Record set:
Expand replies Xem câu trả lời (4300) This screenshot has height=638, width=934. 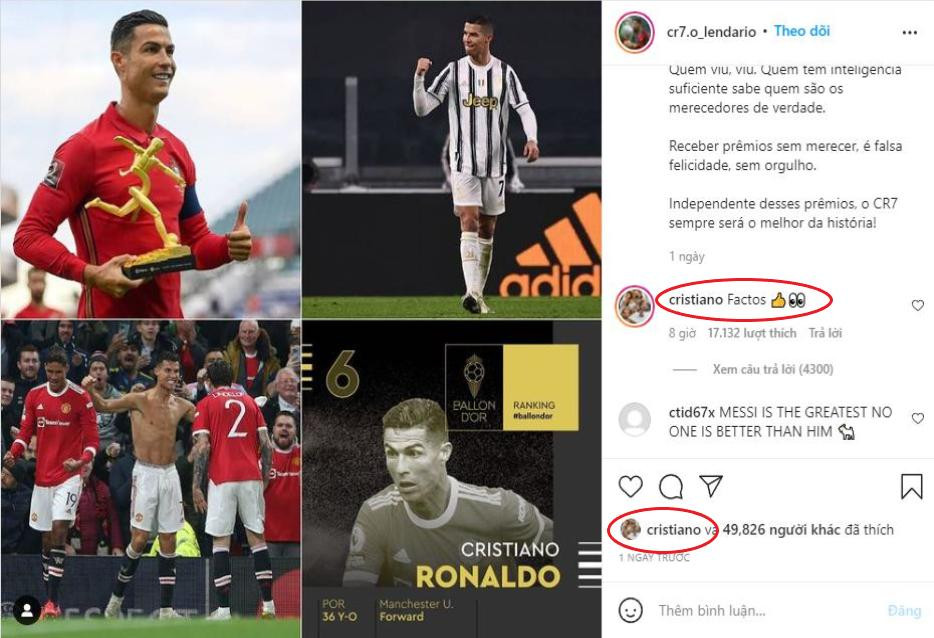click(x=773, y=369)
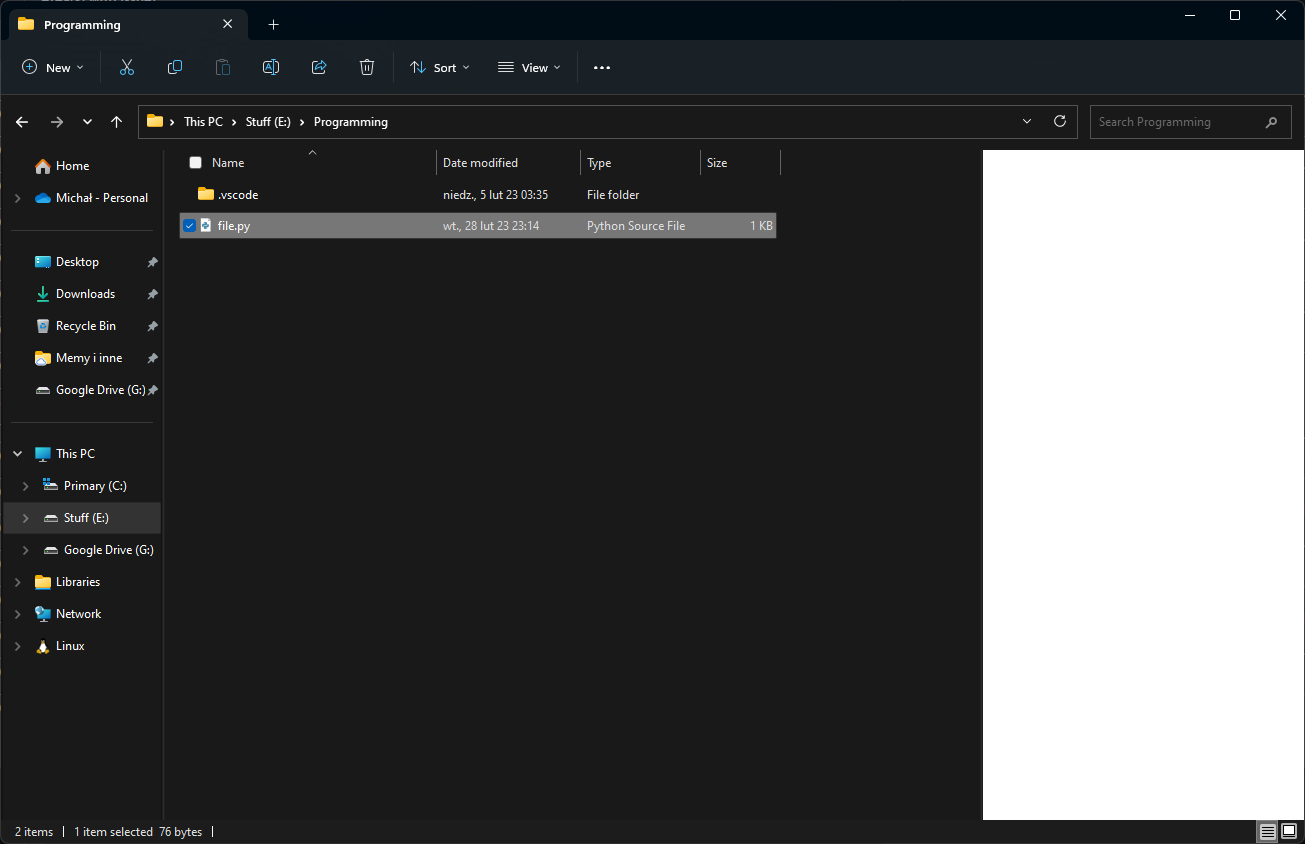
---
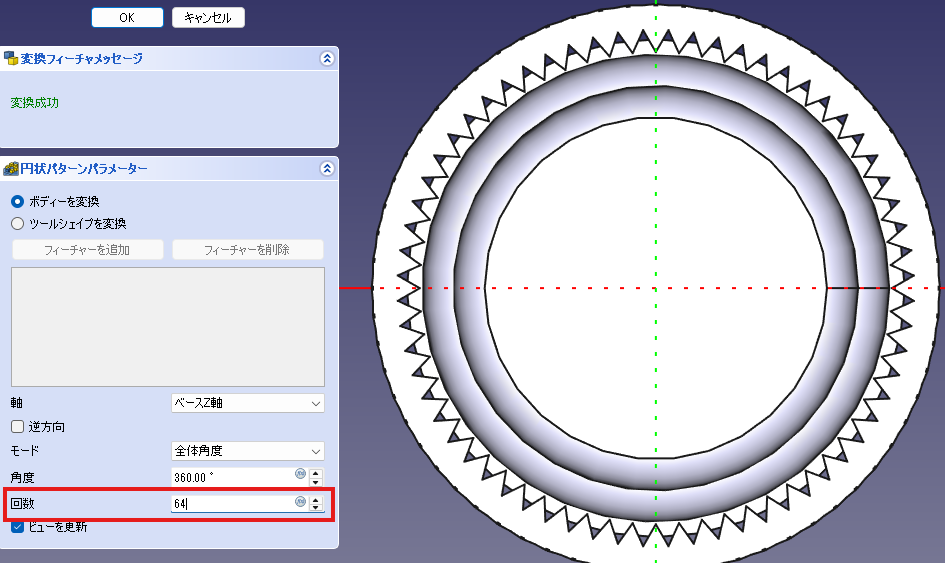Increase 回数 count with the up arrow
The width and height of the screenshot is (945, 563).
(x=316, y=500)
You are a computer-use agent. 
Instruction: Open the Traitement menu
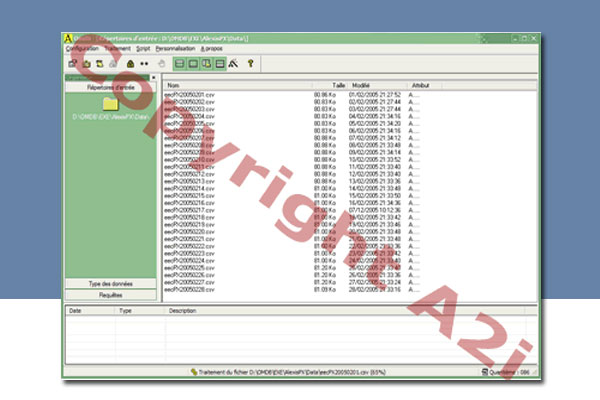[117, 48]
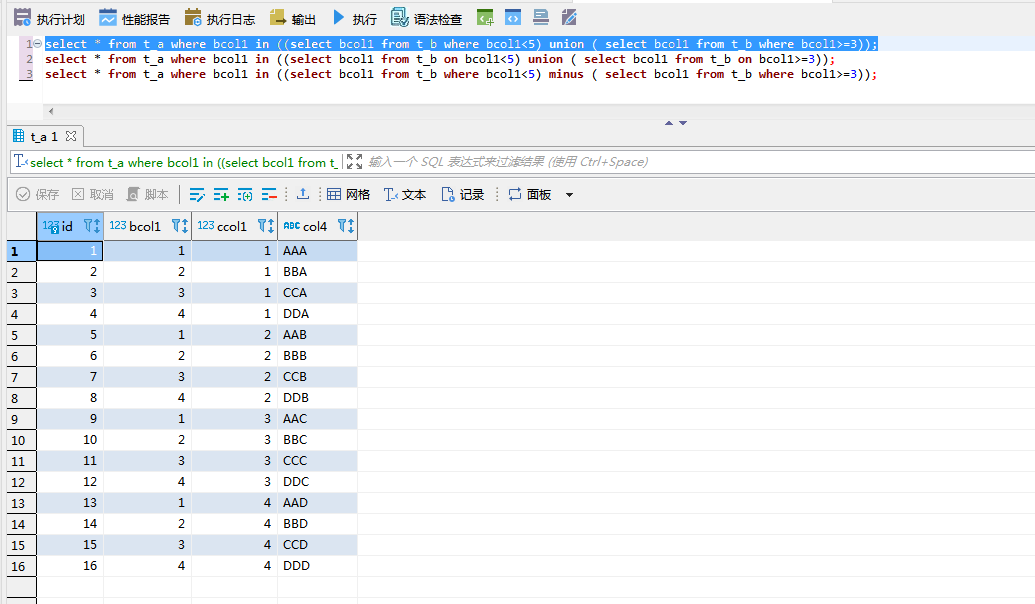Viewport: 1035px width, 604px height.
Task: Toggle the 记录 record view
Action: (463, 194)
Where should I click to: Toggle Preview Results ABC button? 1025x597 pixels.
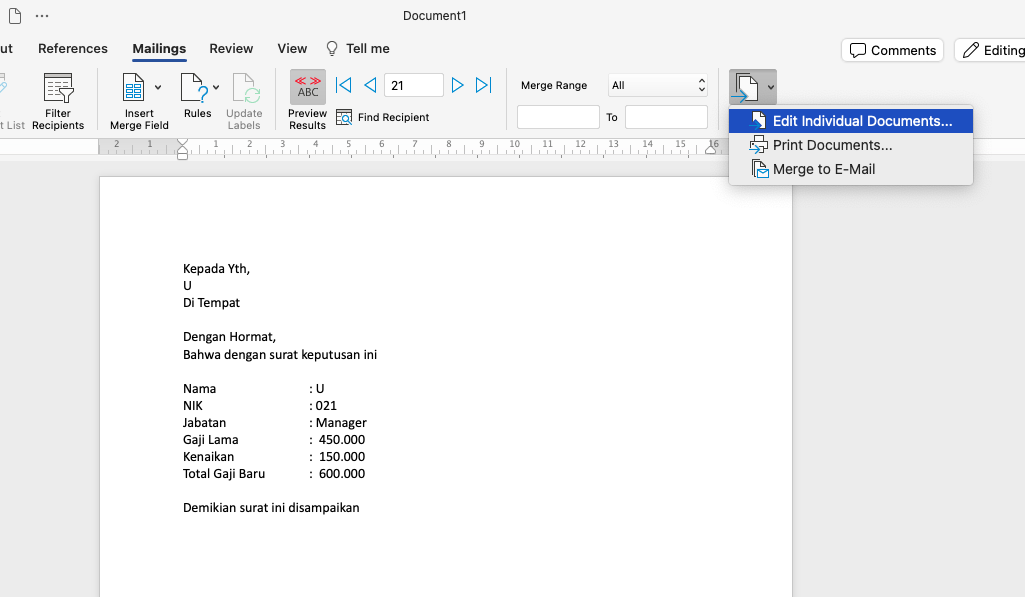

Exercise instructions:
Here the job is to copy the stretch of records from the line containing "Instruction: Open the Traitement menu" through the line containing "Where should I", word for word. Leave every picture out.

Final answer:
Instruction: Open the Traitement menu
[117, 48]
Viewport: 1035px width, 604px height.
Task: Toggle the 记录 record view
Action: (463, 194)
Where should I click to: Toggle Preview Results ABC button? 1025x597 pixels.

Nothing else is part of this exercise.